[Data records]
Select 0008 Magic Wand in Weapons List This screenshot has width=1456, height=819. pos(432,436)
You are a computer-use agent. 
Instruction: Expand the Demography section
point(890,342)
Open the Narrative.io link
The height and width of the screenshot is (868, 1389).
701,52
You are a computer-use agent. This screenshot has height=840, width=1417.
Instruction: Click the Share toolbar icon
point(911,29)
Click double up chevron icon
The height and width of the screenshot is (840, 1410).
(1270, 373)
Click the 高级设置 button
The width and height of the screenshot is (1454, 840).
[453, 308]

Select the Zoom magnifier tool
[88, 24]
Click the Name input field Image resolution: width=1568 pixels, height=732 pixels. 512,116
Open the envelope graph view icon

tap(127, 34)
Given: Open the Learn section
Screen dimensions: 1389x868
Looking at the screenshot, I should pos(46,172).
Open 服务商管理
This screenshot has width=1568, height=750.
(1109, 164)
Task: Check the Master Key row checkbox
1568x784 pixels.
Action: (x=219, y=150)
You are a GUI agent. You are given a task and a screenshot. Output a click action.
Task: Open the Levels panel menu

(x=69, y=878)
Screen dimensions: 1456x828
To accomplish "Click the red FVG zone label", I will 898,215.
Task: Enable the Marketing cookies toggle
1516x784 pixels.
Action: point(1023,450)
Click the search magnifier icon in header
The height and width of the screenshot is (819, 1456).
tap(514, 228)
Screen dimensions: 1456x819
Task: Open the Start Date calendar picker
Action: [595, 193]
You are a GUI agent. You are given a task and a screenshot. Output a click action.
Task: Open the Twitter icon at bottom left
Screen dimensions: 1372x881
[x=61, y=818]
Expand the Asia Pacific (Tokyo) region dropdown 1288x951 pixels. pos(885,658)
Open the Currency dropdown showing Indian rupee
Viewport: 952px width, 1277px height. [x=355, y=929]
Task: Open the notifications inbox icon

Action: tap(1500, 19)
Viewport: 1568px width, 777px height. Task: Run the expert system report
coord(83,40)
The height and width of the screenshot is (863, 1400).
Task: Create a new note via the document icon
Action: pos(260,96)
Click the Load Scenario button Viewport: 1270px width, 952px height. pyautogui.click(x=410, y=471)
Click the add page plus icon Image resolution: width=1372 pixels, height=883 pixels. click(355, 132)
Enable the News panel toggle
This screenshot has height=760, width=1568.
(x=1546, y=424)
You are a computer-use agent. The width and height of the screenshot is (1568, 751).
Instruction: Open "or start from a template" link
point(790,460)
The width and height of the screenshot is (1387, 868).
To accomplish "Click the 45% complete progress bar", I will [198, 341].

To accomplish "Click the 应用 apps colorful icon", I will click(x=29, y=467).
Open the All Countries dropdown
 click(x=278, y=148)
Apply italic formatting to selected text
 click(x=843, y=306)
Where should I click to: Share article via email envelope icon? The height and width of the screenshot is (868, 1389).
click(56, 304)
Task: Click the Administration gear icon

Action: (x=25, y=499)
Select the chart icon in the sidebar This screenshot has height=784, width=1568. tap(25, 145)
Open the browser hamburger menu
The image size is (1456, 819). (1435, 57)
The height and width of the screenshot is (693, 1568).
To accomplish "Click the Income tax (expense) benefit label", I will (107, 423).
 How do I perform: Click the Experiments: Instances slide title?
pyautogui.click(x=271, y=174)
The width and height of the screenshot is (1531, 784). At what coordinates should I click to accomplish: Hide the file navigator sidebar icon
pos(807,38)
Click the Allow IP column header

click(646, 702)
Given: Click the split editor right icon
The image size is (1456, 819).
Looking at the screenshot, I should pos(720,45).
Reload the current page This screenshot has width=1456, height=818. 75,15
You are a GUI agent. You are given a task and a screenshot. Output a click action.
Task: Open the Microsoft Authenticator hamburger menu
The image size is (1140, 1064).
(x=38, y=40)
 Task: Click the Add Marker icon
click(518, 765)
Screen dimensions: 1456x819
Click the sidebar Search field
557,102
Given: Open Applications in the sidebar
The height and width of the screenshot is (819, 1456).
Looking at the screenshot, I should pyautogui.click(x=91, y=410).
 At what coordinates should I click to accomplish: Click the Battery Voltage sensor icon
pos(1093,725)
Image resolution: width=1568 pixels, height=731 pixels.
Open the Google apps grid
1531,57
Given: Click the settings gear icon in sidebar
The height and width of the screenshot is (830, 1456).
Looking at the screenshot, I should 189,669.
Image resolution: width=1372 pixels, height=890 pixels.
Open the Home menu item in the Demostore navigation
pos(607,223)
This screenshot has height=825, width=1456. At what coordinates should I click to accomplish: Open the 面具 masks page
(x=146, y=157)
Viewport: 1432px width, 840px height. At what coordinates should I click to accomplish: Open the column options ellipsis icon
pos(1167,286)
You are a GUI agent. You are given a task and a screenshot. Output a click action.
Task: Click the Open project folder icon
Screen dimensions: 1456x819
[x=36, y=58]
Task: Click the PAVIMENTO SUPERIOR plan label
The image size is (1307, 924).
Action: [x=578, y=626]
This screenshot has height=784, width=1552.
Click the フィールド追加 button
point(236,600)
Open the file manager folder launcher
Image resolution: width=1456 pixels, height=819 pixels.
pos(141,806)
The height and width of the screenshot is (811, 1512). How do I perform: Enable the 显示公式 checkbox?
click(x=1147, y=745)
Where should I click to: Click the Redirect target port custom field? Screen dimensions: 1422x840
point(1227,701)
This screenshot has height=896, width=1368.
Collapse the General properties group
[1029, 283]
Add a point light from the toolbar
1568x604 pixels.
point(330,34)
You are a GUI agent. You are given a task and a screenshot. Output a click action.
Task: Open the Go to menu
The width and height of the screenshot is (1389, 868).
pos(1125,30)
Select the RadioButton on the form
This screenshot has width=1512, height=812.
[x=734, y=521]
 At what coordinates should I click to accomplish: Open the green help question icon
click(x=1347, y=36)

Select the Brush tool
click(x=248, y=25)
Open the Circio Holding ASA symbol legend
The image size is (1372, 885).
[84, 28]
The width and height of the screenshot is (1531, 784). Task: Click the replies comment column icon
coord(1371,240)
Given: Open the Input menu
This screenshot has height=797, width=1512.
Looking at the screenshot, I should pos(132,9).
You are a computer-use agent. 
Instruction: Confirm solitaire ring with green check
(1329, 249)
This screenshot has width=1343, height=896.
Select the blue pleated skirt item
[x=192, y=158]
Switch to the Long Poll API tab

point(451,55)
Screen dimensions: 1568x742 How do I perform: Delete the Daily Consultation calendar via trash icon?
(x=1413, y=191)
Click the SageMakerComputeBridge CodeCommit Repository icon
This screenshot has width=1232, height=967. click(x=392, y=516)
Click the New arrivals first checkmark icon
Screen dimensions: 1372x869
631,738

What you need to do: All of the entries above should be written out again exactly.

Reply to the exercise:
Select 0008 Magic Wand in Weapons List This screenshot has width=1456, height=819. pos(432,436)
You are a computer-use agent. 
Instruction: Expand the Demography section
point(890,342)
Open the Narrative.io link
The height and width of the screenshot is (868, 1389).
701,52
You are a computer-use agent. This screenshot has height=840, width=1417.
Instruction: Click the Share toolbar icon
point(911,29)
Click double up chevron icon
The height and width of the screenshot is (840, 1410).
(1270, 373)
Click the 高级设置 button
The width and height of the screenshot is (1454, 840).
[453, 308]

Select the Zoom magnifier tool
[88, 24]
Click the Name input field Image resolution: width=1568 pixels, height=732 pixels. 512,116
Open the envelope graph view icon

tap(127, 34)
Given: Open the Learn section
Screen dimensions: 1389x868
Looking at the screenshot, I should pos(46,172).
Open 服务商管理
This screenshot has width=1568, height=750.
(1109, 164)
Task: Check the Master Key row checkbox
1568x784 pixels.
Action: (x=219, y=150)
You are a GUI agent. You are given a task and a screenshot. Output a click action.
Task: Open the Levels panel menu

(x=69, y=878)
Screen dimensions: 1456x828
To accomplish "Click the red FVG zone label", I will 898,215.
Task: Enable the Marketing cookies toggle
1516x784 pixels.
Action: point(1023,450)
Click the search magnifier icon in header
The height and width of the screenshot is (819, 1456).
tap(514, 228)
Screen dimensions: 1456x819
Task: Open the Start Date calendar picker
Action: [595, 193]
You are a GUI agent. You are given a task and a screenshot. Output a click action.
Task: Open the Twitter icon at bottom left
Screen dimensions: 1372x881
[x=61, y=818]
Expand the Asia Pacific (Tokyo) region dropdown 1288x951 pixels. pos(885,658)
Open the Currency dropdown showing Indian rupee
Viewport: 952px width, 1277px height. [x=355, y=929]
Task: Open the notifications inbox icon

Action: tap(1500, 19)
Viewport: 1568px width, 777px height. Task: Run the expert system report
coord(83,40)
The height and width of the screenshot is (863, 1400).
Task: Create a new note via the document icon
Action: pos(260,96)
Click the Load Scenario button Viewport: 1270px width, 952px height. pyautogui.click(x=410, y=471)
Click the add page plus icon Image resolution: width=1372 pixels, height=883 pixels. click(355, 132)
Enable the News panel toggle
This screenshot has height=760, width=1568.
(x=1546, y=424)
You are a computer-use agent. The width and height of the screenshot is (1568, 751).
Instruction: Open "or start from a template" link
point(790,460)
The width and height of the screenshot is (1387, 868).
To accomplish "Click the 45% complete progress bar", I will [198, 341].

To accomplish "Click the 应用 apps colorful icon", I will click(x=29, y=467).
Open the All Countries dropdown
 click(x=278, y=148)
Apply italic formatting to selected text
 click(x=843, y=306)
Where should I click to: Share article via email envelope icon? The height and width of the screenshot is (868, 1389).
click(56, 304)
Task: Click the Administration gear icon

Action: (x=25, y=499)
Select the chart icon in the sidebar This screenshot has height=784, width=1568. tap(25, 145)
Open the browser hamburger menu
The image size is (1456, 819). (1435, 57)
The height and width of the screenshot is (693, 1568).
To accomplish "Click the Income tax (expense) benefit label", I will (107, 423).
 How do I perform: Click the Experiments: Instances slide title?
pyautogui.click(x=271, y=174)
The width and height of the screenshot is (1531, 784). At what coordinates should I click to accomplish: Hide the file navigator sidebar icon
pos(807,38)
Click the Allow IP column header

click(646, 702)
Given: Click the split editor right icon
The image size is (1456, 819).
Looking at the screenshot, I should pos(720,45).
Reload the current page This screenshot has width=1456, height=818. 75,15
You are a GUI agent. You are given a task and a screenshot. Output a click action.
Task: Open the Microsoft Authenticator hamburger menu
The image size is (1140, 1064).
(x=38, y=40)
 Task: Click the Add Marker icon
click(518, 765)
Screen dimensions: 1456x819
Click the sidebar Search field
557,102
Given: Open Applications in the sidebar
The height and width of the screenshot is (819, 1456).
Looking at the screenshot, I should pyautogui.click(x=91, y=410).
 At what coordinates should I click to accomplish: Click the Battery Voltage sensor icon
pos(1093,725)
Image resolution: width=1568 pixels, height=731 pixels.
Open the Google apps grid
1531,57
Given: Click the settings gear icon in sidebar
The height and width of the screenshot is (830, 1456).
Looking at the screenshot, I should 189,669.
Image resolution: width=1372 pixels, height=890 pixels.
Open the Home menu item in the Demostore navigation
pos(607,223)
This screenshot has height=825, width=1456. At what coordinates should I click to accomplish: Open the 面具 masks page
(x=146, y=157)
Viewport: 1432px width, 840px height. At what coordinates should I click to accomplish: Open the column options ellipsis icon
pos(1167,286)
You are a GUI agent. You are given a task and a screenshot. Output a click action.
Task: Click the Open project folder icon
Screen dimensions: 1456x819
[x=36, y=58]
Task: Click the PAVIMENTO SUPERIOR plan label
The image size is (1307, 924).
Action: [x=578, y=626]
This screenshot has height=784, width=1552.
Click the フィールド追加 button
point(236,600)
Open the file manager folder launcher
Image resolution: width=1456 pixels, height=819 pixels.
pos(141,806)
The height and width of the screenshot is (811, 1512). How do I perform: Enable the 显示公式 checkbox?
click(x=1147, y=745)
Where should I click to: Click the Redirect target port custom field? Screen dimensions: 1422x840
point(1227,701)
This screenshot has height=896, width=1368.
Collapse the General properties group
[1029, 283]
Add a point light from the toolbar
1568x604 pixels.
point(330,34)
You are a GUI agent. You are given a task and a screenshot. Output a click action.
Task: Open the Go to menu
The width and height of the screenshot is (1389, 868).
pos(1125,30)
Select the RadioButton on the form
This screenshot has width=1512, height=812.
[x=734, y=521]
 At what coordinates should I click to accomplish: Open the green help question icon
click(x=1347, y=36)

Select the Brush tool
click(x=248, y=25)
Open the Circio Holding ASA symbol legend
The image size is (1372, 885).
[84, 28]
The width and height of the screenshot is (1531, 784). Task: Click the replies comment column icon
coord(1371,240)
Given: Open the Input menu
This screenshot has height=797, width=1512.
Looking at the screenshot, I should pos(132,9).
You are a computer-use agent. 
Instruction: Confirm solitaire ring with green check
(1329, 249)
This screenshot has width=1343, height=896.
Select the blue pleated skirt item
[x=192, y=158]
Switch to the Long Poll API tab

point(451,55)
Screen dimensions: 1568x742 How do I perform: Delete the Daily Consultation calendar via trash icon?
(x=1413, y=191)
Click the SageMakerComputeBridge CodeCommit Repository icon
This screenshot has width=1232, height=967. click(x=392, y=516)
Click the New arrivals first checkmark icon
Screen dimensions: 1372x869
631,738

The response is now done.